Nursing graduates to get up to $12,000 for HECS-HELP university debts if they work in country WA

WA Premier Mark McGowan was on hand at a media event to announce the grants for graduate nurses. (ABC News: Keane Bourke)

The state government will pay $12,000 worth of the university fees of nursing and midwifery graduates who agree to work in regional Western Australia.

This week's state budget will include $4.2 million for up to 350 graduates to take part in the HECS-HELP initiative, with priority to be given to those agreeing to work in "hard-to-staff areas".

The graduates will receive up to $4,000 towards their HECS-HELP each year for three years, as long as they remain in regional WA employed in the public health system.

Health Minister Amber-Jade Sanderson described it as a "significant contribution" towards helping graduates with debt.

Amber-Jade Sanderson says the financial assistance will help attract nurses to "highly remote" parts of WA. (ABC News: Keane Bourke)

"It can be a barrier, particularly when people move to regional Western Australia and it's expensive to live," she said.

"They're areas that are highly remote, like Kununurra, Meekatharra, Wyndham, Carnarvon … those sorts of areas."

Last August, the Victorian government revealed it would fund nursing and midwifery degrees for up to 10,000 university students.

That $270 million commitment included a number of other scholarships for students who agreed to work in the Victorian public health service for two years.

It also came with an extensive advertising campaign to try to attract students and graduates from interstate, adverts that have been running in WA.

Minister confident WA can compete

WA's health minister was asked whether smaller grants for placements in regional WA towns could compete with what Victoria was offering students who agreed to take positions in Melbourne.

Ms Sanderson (second from left) and Mr McGowan (third from left) visited Edith Cowan University in Joondalup to announce the grants. (ABC News: Keane Bourke)

"Well, Western Australia has … you know, Western Australia is a fantastic place to live," Ms Sanderson said.

"Whilst there are cost-of-living pressures, they're far less than anywhere else in the country, certainly the housing prices are more affordable.

"We know that when people train in regional Western Australia, when they do their pracs – certainly in their early career – if they're not from regional Western Australia they very often fall in love with it and make it their home."

The state budget will be handed down on Thursday.

ANF urges WA to match Victoria's offer

In a statement, Australian Nursing Federation (ANF) state secretary Janet Reah said the grants were "a good start" but more could be done.

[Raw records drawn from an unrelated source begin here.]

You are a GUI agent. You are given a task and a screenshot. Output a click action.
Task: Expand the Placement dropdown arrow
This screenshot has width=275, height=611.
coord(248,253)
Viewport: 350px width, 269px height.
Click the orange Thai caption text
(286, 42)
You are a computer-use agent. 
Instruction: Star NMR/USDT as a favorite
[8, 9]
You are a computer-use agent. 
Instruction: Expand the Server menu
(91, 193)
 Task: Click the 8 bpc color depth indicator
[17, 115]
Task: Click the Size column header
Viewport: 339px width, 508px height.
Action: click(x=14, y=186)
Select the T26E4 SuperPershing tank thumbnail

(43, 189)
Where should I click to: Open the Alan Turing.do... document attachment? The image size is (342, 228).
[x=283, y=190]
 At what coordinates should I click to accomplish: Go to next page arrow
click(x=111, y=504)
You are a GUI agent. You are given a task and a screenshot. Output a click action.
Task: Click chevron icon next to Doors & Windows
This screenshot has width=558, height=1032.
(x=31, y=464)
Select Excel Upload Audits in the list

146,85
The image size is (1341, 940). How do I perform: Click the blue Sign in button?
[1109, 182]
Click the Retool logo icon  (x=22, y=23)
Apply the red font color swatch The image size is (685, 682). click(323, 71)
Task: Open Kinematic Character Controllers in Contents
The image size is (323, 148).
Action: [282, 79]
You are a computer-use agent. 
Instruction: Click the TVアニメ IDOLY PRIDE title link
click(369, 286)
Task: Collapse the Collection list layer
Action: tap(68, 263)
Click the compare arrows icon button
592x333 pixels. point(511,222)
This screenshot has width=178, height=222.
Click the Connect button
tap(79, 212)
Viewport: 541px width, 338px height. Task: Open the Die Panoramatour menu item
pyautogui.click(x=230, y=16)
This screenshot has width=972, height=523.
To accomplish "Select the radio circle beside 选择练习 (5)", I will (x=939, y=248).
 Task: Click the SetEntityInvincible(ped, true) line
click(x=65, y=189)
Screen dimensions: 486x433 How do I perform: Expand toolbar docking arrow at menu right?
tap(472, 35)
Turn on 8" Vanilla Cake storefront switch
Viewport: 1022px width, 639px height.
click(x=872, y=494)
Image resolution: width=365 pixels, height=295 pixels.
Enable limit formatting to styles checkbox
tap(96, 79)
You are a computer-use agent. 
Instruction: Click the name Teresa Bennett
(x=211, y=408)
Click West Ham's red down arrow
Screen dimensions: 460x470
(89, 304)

Janet Reah says WA should follow Victoria's example for fully subsidised courses. (ABC News: Kenith Png)

"I support any help for new graduates who are entering both a very rewarding but also very challenging vocation as of late," she said.

"WA nurses and midwives still remain the second-lowest paid in Australia, leaving little incentive to work in WA when compared to other states like Victoria.

"HECS-HELP debts are a continuing struggle for university graduates who are entering an increasingly stressful working environment.

"The McGowan government would do well to follow Victoria's example for fully subsidised courses to address the widespread shortages faced across WA."

A three-year nursing degree in WA can cost upwards of $70,000 in total.

Regional healthcare workers 'not supported': Opposition

WA Opposition Regional Health spokesman Martin Aldridge agreed the grants were a welcome "start" but warned graduate nurses faced further challenges in the regions because issues like affordable housing were yet to be addressed.

Nationals MP Martin Aldridge says there are a range of obstacles preventing healthcare workers from moving to the regions. (ABC News: Kenith Png)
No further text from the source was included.